Tentang Yoga yang kembali, yang membuatkan teh, yang memelukku, yang mengusap rambutku, yang mengecupku, yang menyanyi untukku, yang tersenyum padaku, yang kemudian pergi meninggalkanku lagi.

"Yoga." Ucapku dengan nada datar dan tatapan kosong.

"Yoga." Suaraku sudah terdengar bergetar dan air mata sudah terkumpul kelopak mataku siap untuk terjatuh.

"Yoga?" Bram bertanya dengan dahi yang berkerut. Menatapku tak mengerti.

"Iya, Bram. Yoga." Aku menatap Bram, kedua tanganku mencengkram lengan Bram keras. "Yoga barusan dateng. Dia buatin aku teh. Dia peluk aku. Dia senyum buat aku. Dia nyanyi buat aku." Aku mengguncang lengan Bram kasar. Air mataku pun sudah banyak menetes. "Tapi...tapi...tapi, Yoga udah pergi lagi."

Bram menarikku ke dalam pelukkannya. Dia menepuk-nepuk punggungku pelan, berusaha untuk membuatku lebih tenang.

"Gak apa-apa, Yura. Masih ada aku di sini. Dia udah bahagia di sana. Aku yakin dia dateng cuma buat liat kamu senyum. Jadi, kamu jangan nangis lagi ya? Nanti Yoga juga sedih liatnya."

Aku menghembuskan nafas, kemudian mengangguk. Apa yang dikatakan Bram sama seperti apa kata Yoga tadi. Cukup membuat hatiku sedikit tenang. Aku menarik tubuhku dari pelukan Bram. Mengusap air mataku kasar. Tersenyum lebar sambil menatap Bram.

"Nah gitu dong, Senyum. Jadi galaknya ilang." Bram terkekeh, menyubit kedua pipiku. Sontak aku memukul lengan Bram keras. "Yah, Yura galaknya udah balik lagi." Bram mengusap lengan yang baru saja aku pukul.

"Apaan sih? Kamu emang pantes buat digalakkin." Bram hanya terkekeh mendengarku.

"Keluar yuk?" Ajak Bram setelah dia berhenti terkekeh.

"Oh iya, ini di mana Bram?" Mataku menyusuri sebuah ruangan kecil tempatku duduk. Aku baru menyadarinya. Ruangan kecil dengan bentuk setengah lingkaran, yang cukup di masuki oleh empat orang dewasa.

"Udah ayo keluar aja." Bram menarik pergelangan tanganku untuk mengikutinya keluar.

Mataku langsung menatap cahaya yang berasal dari api, lebih tepatnya api unggun. Di atasnya terlihat teko yang terbuat dari alumunium yang digantung dengan kayu. Terlihat uap keluar dari mulut teko itu.
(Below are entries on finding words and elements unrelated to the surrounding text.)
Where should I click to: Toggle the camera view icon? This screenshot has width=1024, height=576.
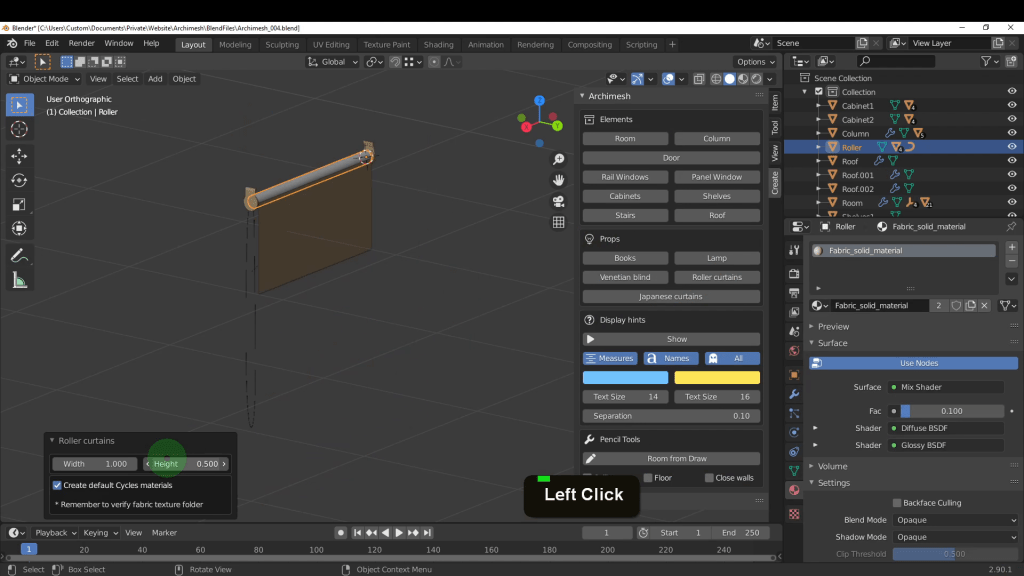[x=559, y=201]
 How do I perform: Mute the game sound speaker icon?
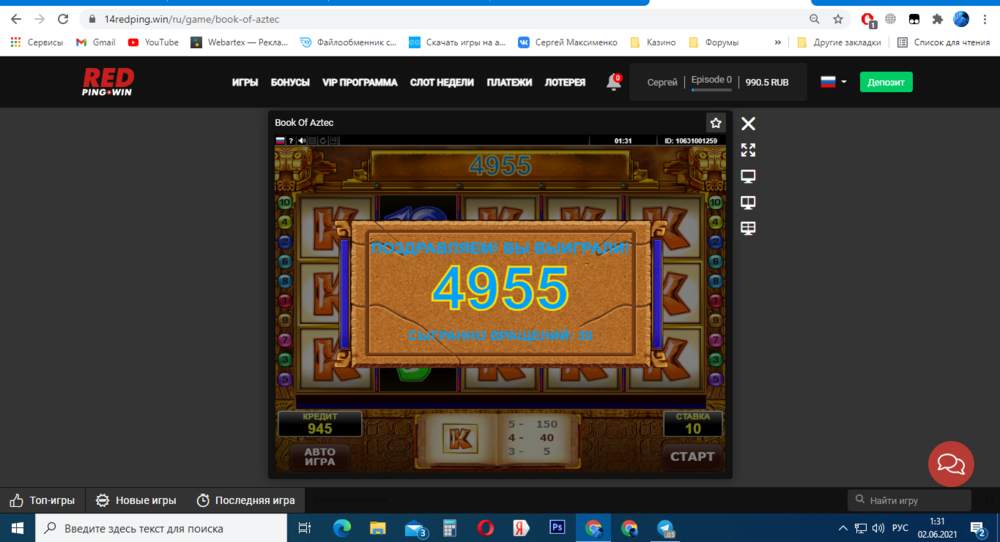coord(302,141)
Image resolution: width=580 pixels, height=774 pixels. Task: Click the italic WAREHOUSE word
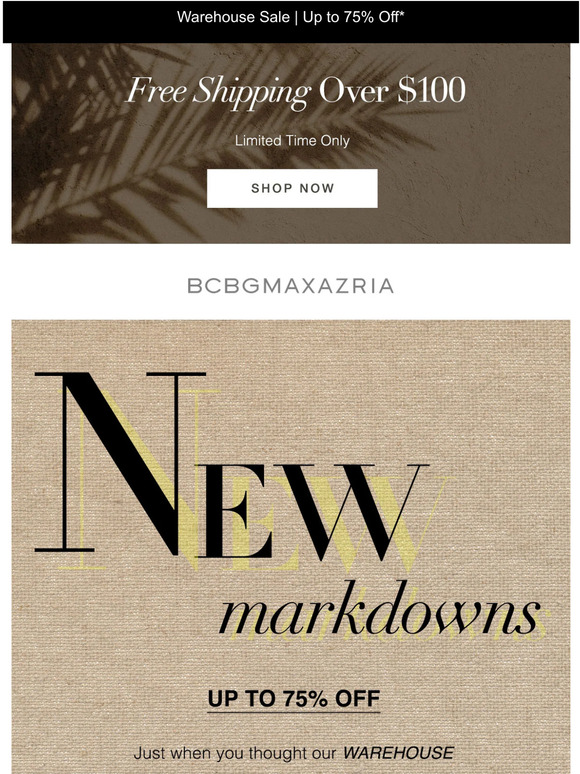tap(398, 753)
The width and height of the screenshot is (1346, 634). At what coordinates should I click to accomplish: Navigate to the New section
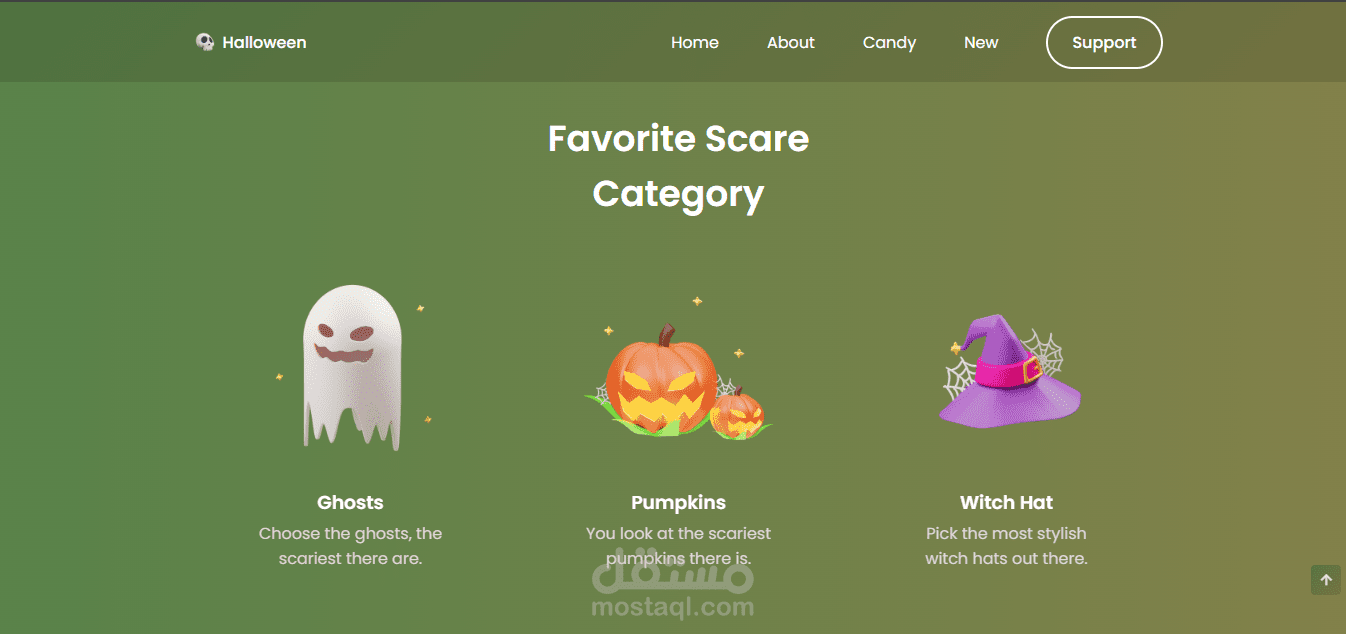(x=981, y=42)
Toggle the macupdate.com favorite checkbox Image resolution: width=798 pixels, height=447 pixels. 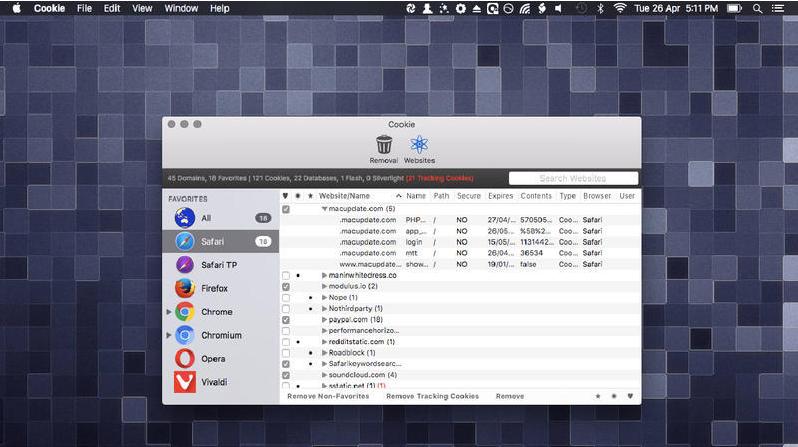point(286,209)
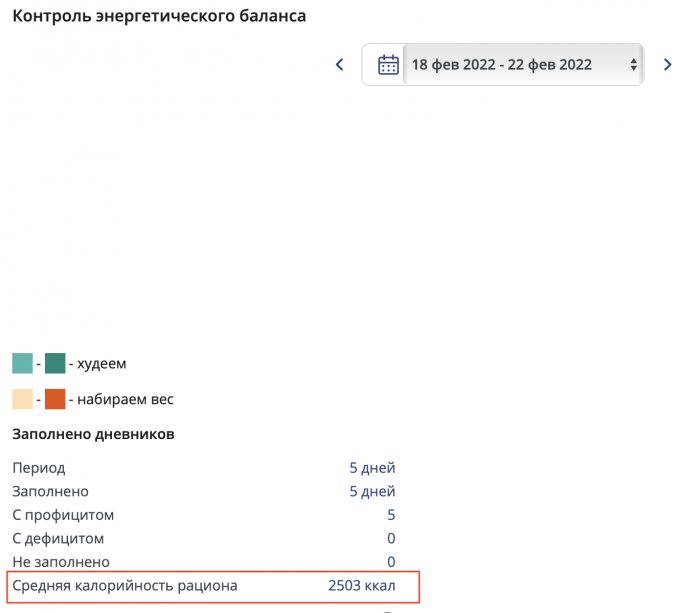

Aku kembali menatap ke belakang, melihat dari mana aku keluar. Tenda camping. Tenda kecil dengan bentuk setengah lingkaran yang biasa di bawa oleh para pendaki.

Aku mengedarkan pandangan ke belakang tenda. Aku tak terlalu mengetahui suasana sekitar. Dengan penerangan yang hanya dari cahaya bulan yang remang membuatku susah untuk melihat dengan jelas.

Aku mendongakkan kepala menatap langit. Banyak bintang terdapat di sana. Tapi cahayanya hanya terlihat di langit. Tak membantu penerangan di bumi sedikitpun.